### Task directions
Your output should be the complete listing, word for word, with no pictures in it.

= Beginning of Section =

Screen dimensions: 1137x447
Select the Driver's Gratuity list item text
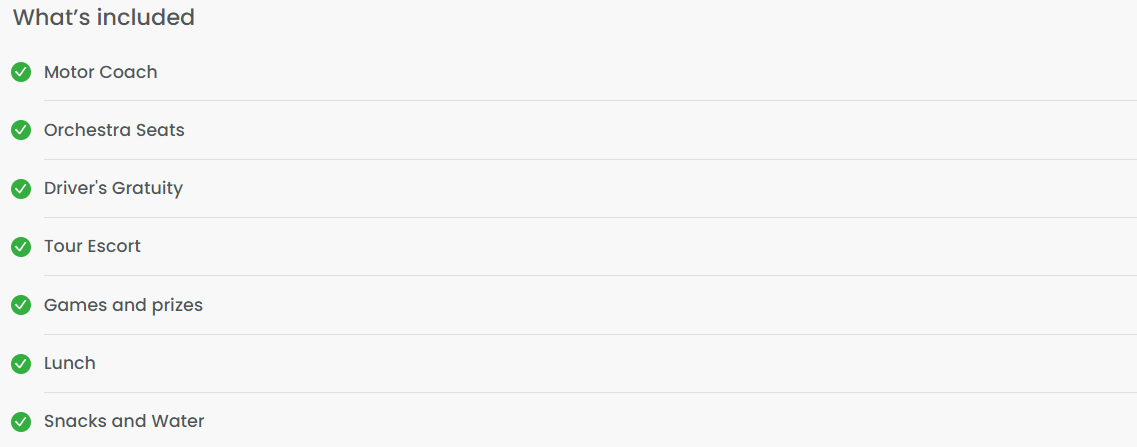pos(114,189)
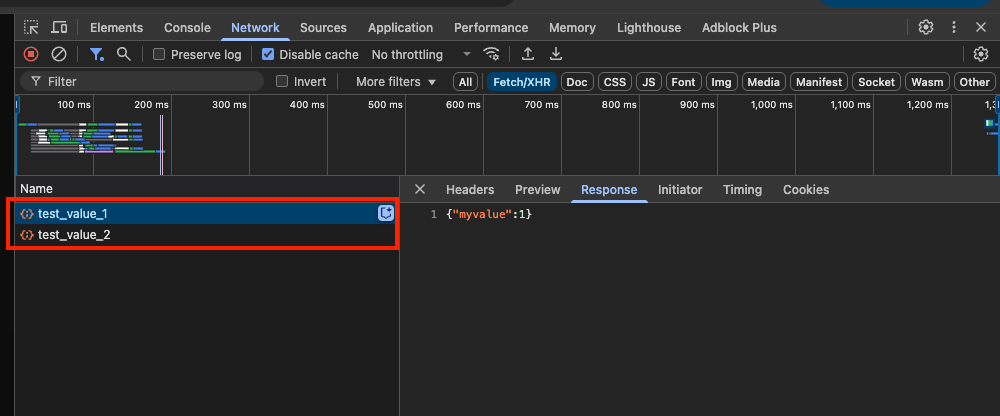Uncheck the Disable cache checkbox
Screen dimensions: 1000x416
click(267, 54)
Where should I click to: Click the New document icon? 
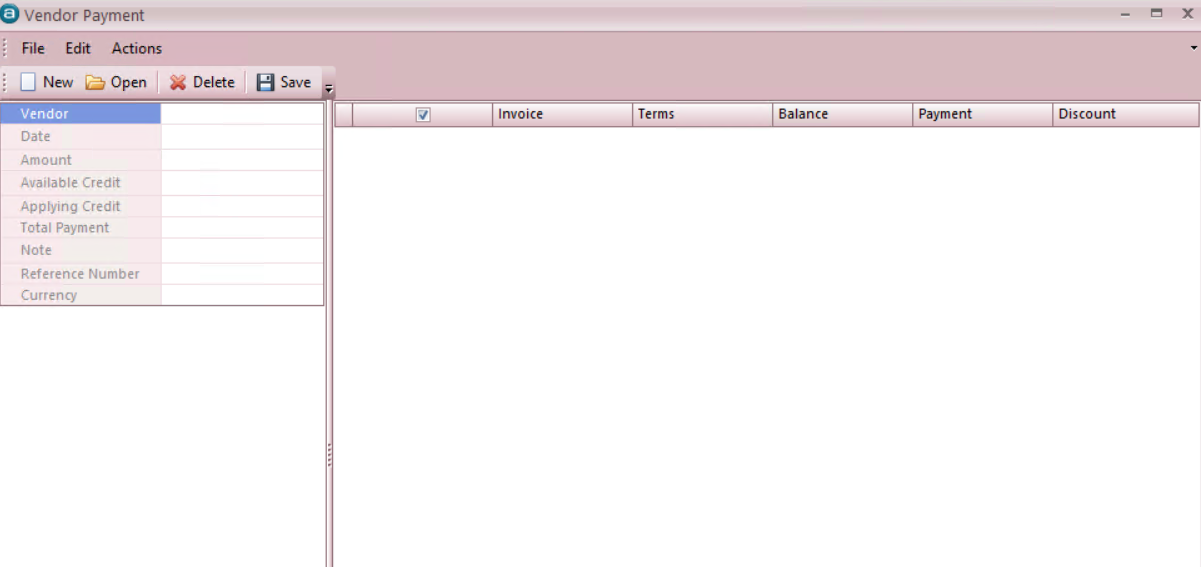point(28,83)
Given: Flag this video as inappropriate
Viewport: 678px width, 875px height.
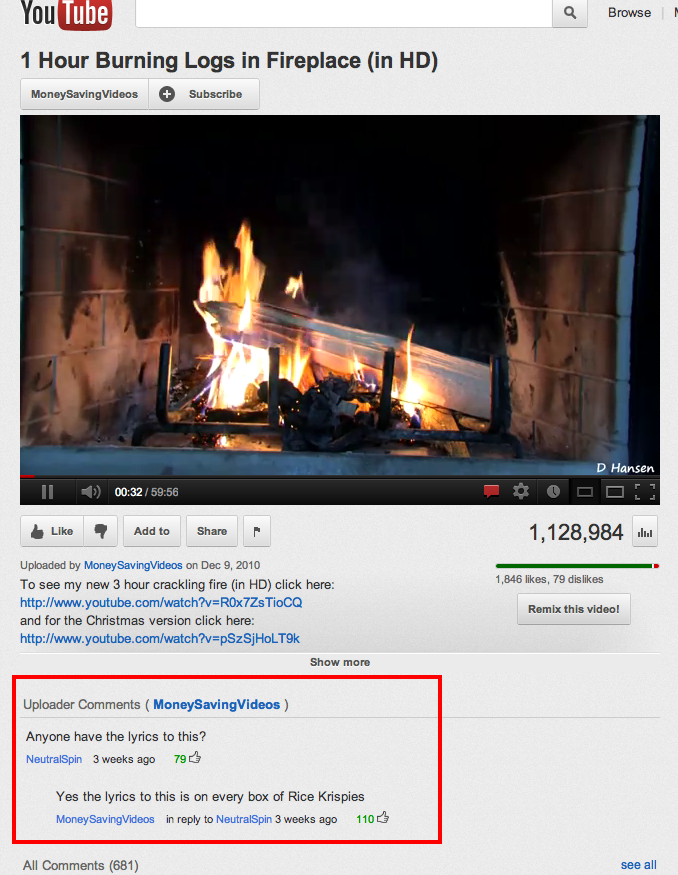Looking at the screenshot, I should 257,531.
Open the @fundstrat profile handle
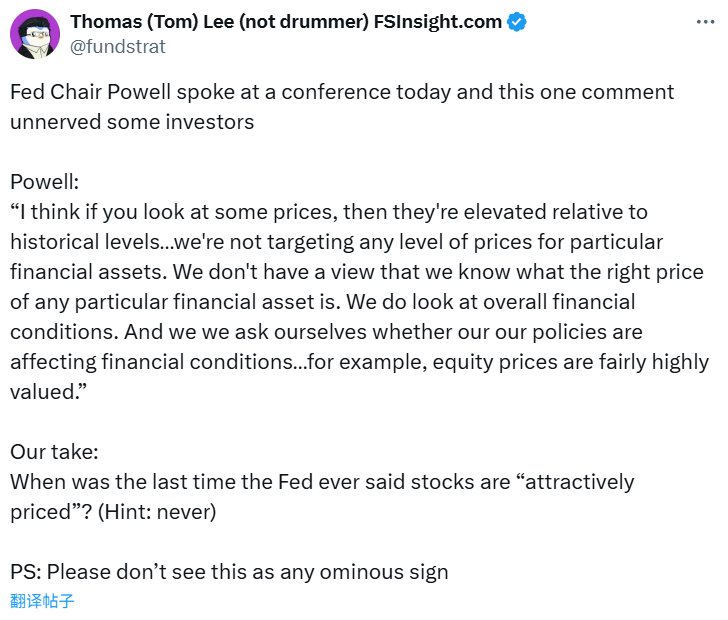The width and height of the screenshot is (728, 620). 118,46
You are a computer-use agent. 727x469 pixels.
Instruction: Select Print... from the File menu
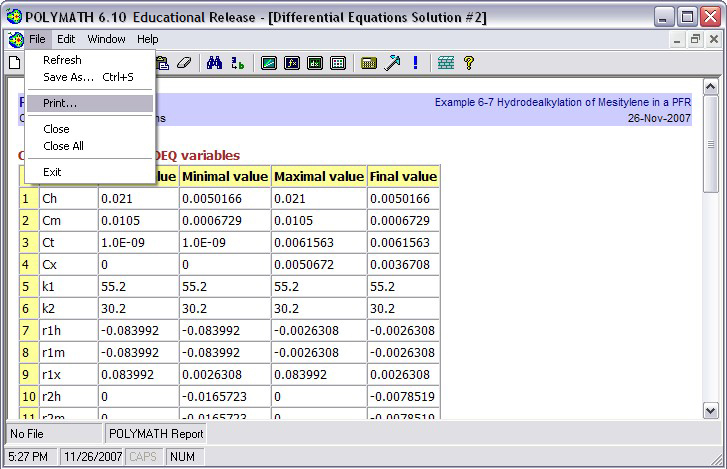[x=60, y=103]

= End of Section =

### Response to the task
Screen dimensions: 1137x447
Select the Driver's Gratuity list item text
pos(114,189)
Uncheck the Disable cache checkbox
Screen dimensions: 1000x416
click(267, 54)
Where should I click to: Click the New document icon? 
point(28,83)
Given: Flag this video as inappropriate
Viewport: 678px width, 875px height.
Looking at the screenshot, I should 257,531.
Open the @fundstrat profile handle
The width and height of the screenshot is (728, 620). 118,46
You are a computer-use agent. 727x469 pixels.
Instruction: Select Print... from the File menu
[x=60, y=103]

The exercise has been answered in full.